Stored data
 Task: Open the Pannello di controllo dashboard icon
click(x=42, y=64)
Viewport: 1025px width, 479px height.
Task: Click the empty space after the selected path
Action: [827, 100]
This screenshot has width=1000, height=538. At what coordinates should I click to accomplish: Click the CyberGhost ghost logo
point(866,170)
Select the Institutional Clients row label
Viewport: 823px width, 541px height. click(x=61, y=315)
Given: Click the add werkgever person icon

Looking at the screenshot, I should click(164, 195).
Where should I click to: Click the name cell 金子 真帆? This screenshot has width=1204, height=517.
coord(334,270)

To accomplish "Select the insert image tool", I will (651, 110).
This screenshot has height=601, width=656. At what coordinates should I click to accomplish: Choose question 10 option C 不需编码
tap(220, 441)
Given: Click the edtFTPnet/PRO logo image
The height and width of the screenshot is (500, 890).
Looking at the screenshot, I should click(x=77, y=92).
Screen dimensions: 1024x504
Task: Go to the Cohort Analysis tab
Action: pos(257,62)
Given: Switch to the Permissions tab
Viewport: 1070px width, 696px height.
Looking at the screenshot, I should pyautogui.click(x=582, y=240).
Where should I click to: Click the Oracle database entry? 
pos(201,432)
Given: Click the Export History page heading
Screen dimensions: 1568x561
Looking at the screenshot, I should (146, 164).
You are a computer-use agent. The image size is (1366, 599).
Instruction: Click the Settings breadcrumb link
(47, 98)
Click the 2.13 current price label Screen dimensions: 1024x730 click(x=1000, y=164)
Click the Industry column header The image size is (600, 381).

Exercise aim:
When you reach this point, go back and write out each record above exactly.

Reply:
 Task: Open the Pannello di controllo dashboard icon
click(x=42, y=64)
Viewport: 1025px width, 479px height.
Task: Click the empty space after the selected path
Action: [827, 100]
This screenshot has width=1000, height=538. At what coordinates should I click to accomplish: Click the CyberGhost ghost logo
point(866,170)
Select the Institutional Clients row label
Viewport: 823px width, 541px height. click(x=61, y=315)
Given: Click the add werkgever person icon

Looking at the screenshot, I should click(164, 195).
Where should I click to: Click the name cell 金子 真帆? This screenshot has width=1204, height=517.
coord(334,270)

To accomplish "Select the insert image tool", I will (651, 110).
This screenshot has height=601, width=656. At what coordinates should I click to accomplish: Choose question 10 option C 不需编码
tap(220, 441)
Given: Click the edtFTPnet/PRO logo image
The height and width of the screenshot is (500, 890).
Looking at the screenshot, I should click(x=77, y=92).
Screen dimensions: 1024x504
Task: Go to the Cohort Analysis tab
Action: pos(257,62)
Given: Switch to the Permissions tab
Viewport: 1070px width, 696px height.
Looking at the screenshot, I should pyautogui.click(x=582, y=240).
Where should I click to: Click the Oracle database entry? 
pos(201,432)
Given: Click the Export History page heading
Screen dimensions: 1568x561
Looking at the screenshot, I should (146, 164).
You are a computer-use agent. The image size is (1366, 599).
Instruction: Click the Settings breadcrumb link
(47, 98)
Click the 2.13 current price label Screen dimensions: 1024x730 click(x=1000, y=164)
Click the Industry column header The image size is (600, 381).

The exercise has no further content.